The CosmosDB Sink Connector supports the following KCQL `PROPERTIES` options to control file flushing behavior:

| Property       | Description                                                  | Type | Default Value       |
| -------------- | ------------------------------------------------------------ | ---- | ------------------- |
| flush.size     | Specifies the size (in bytes) for the flush operation.       | Long | (connector default) |
| flush.count    | Specifies the number of records for the flush operation.     | Int  | (connector default) |
| flush.interval | Specifies the interval (in seconds) for the flush operation. | Long | (connector default) |

**Flush Options Explained:**

* **Flush by Count**: Triggers a flush after a specified number of records have been written.
* **Flush by Size**: Initiates a flush once a predetermined size (in bytes) has been reached.
* **Flush by Interval**: Enforces a flush after a defined time interval (in seconds), acting as a fail-safe to ensure timely data management even if other flush conditions are not met.

You can use these properties in your KCQL statement's `PROPERTIES` clause, for example:

```sql
INSERT INTO myCollection SELECT * FROM myTopic PROPERTIES('flush.size'=1000000, 'flush.interval'=30, 'flush.count'=5000)
```

## Kafka payload support <a href="#kafka-payload-support" id="kafka-payload-support"></a>

This sink supports the following Kafka payloads:

* Schema.Struct and Struct (Avro)
* Schema.Struct and JSON
* No Schema and JSON

## Error policies <a href="#error-polices" id="error-polices"></a>

The connector supports [Error policies](https://docs.lenses.io/latest/connectors/tutorials/using-error-policies).

## Endpoint and Master Key Configuration

To connect to your Azure CosmosDB instance, the connector requires two essential configuration properties:

* `connect.cosmosdb.endpoint`: This specifies the URI of your CosmosDB account. It should point to the connection endpoint provided in the Azure CosmosDB dashboard.
* `connect.cosmosdb.master.key`: This is the authentication key used to access the database. Note: Azure often refers to this as the primary key, which can be confusing—the master.key in the connector configuration corresponds to Azure's primary key value.

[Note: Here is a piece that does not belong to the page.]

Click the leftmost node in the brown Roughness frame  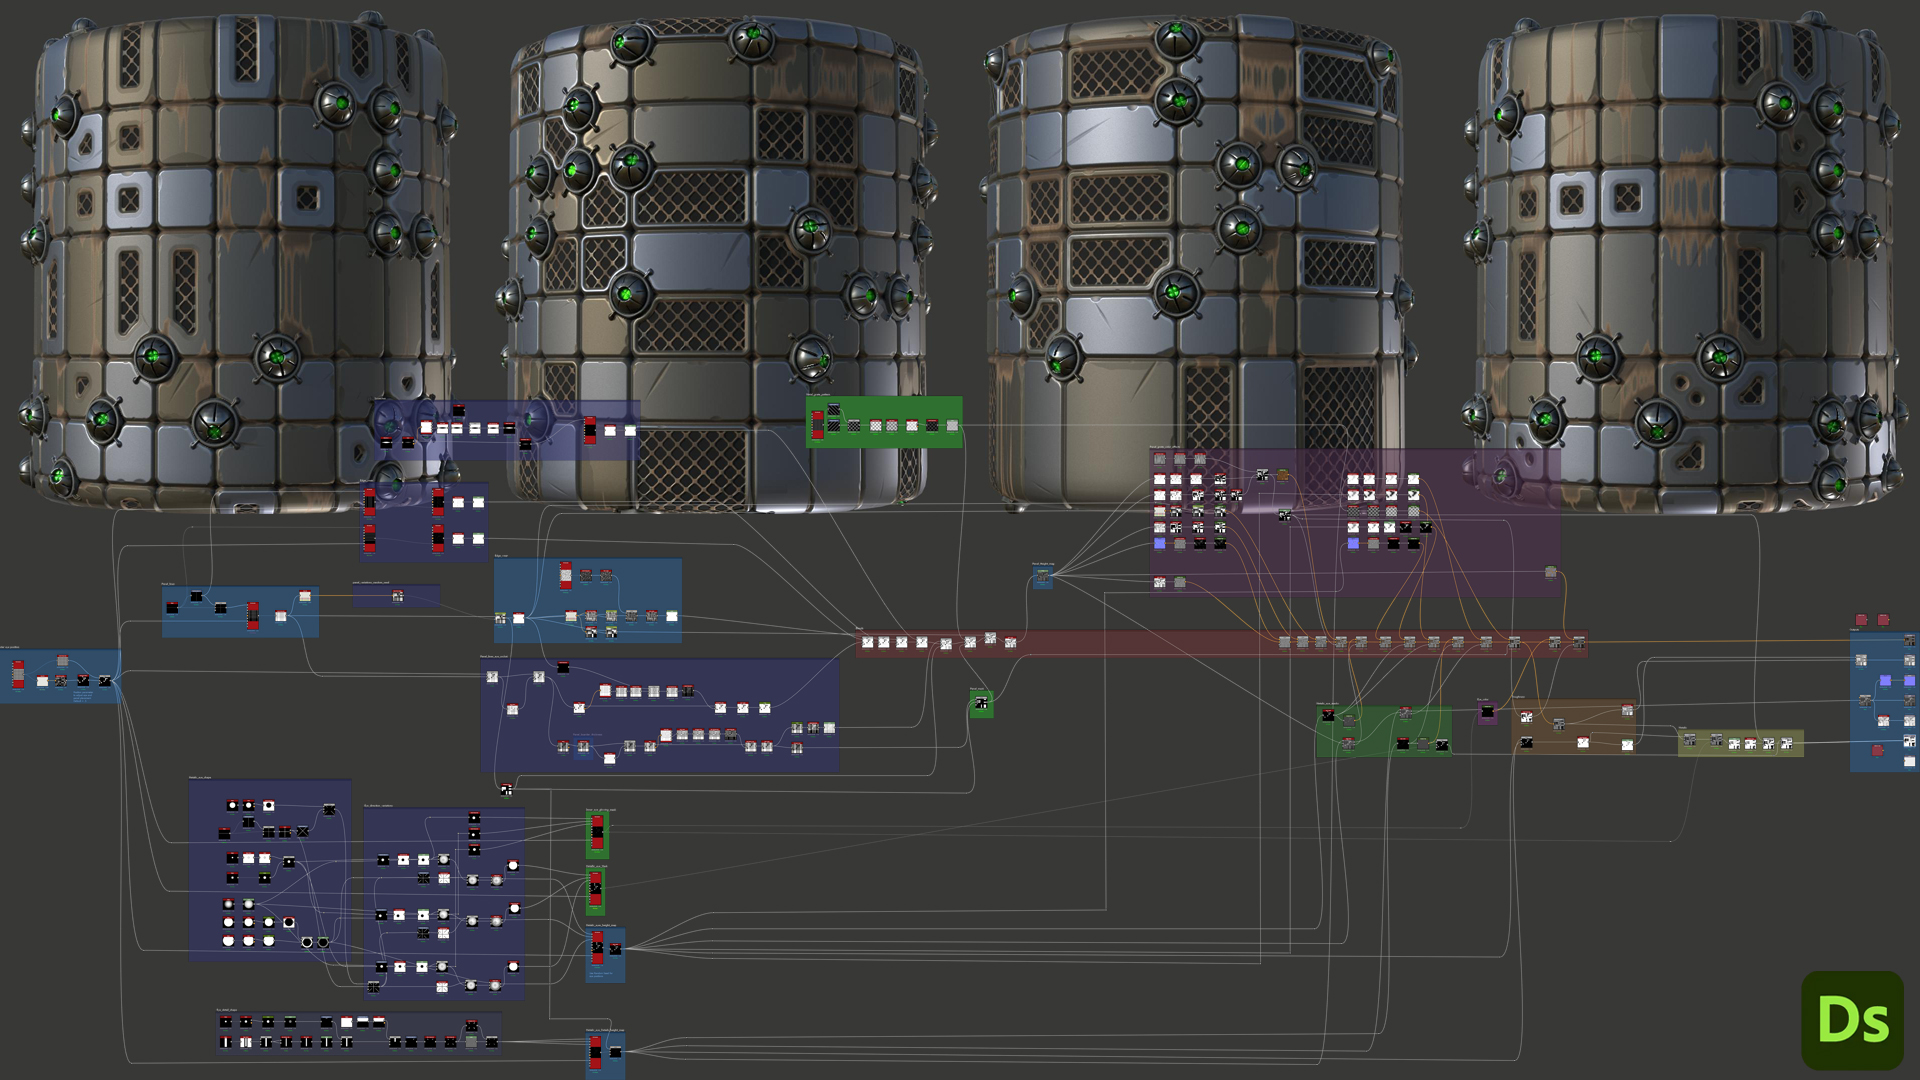point(1527,718)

Both properties are mandatory and must be set to establish a connection with CosmosDB.

## Key Population Strategy

The connector offers flexible options for populating the id field of documents in CosmosDB. The behavior is controlled by two configurations:

`connect.cosmosdb.key.source`

* Description: Defines the strategy used to extract or generate the document ID.
* Valid Values:
  * Key (default): Use the Kafka record key.
  * Metadata: Use Kafka metadata (topic/partition/offset).
  * KeyPath: Extract from a field within the Kafka key.
  * ValuePath: Extract from a field within the Kafka value.
* Display Name: Key strategy

`connect.cosmosdb.key.path`

* Description: Specifies the field path to extract the key from, when using KeyPath or ValuePath.
* Default: id
* Example: If using `ValuePath` with `connect.cosmosdb.key.path=id`, the connector will use `value.id` as the document ID.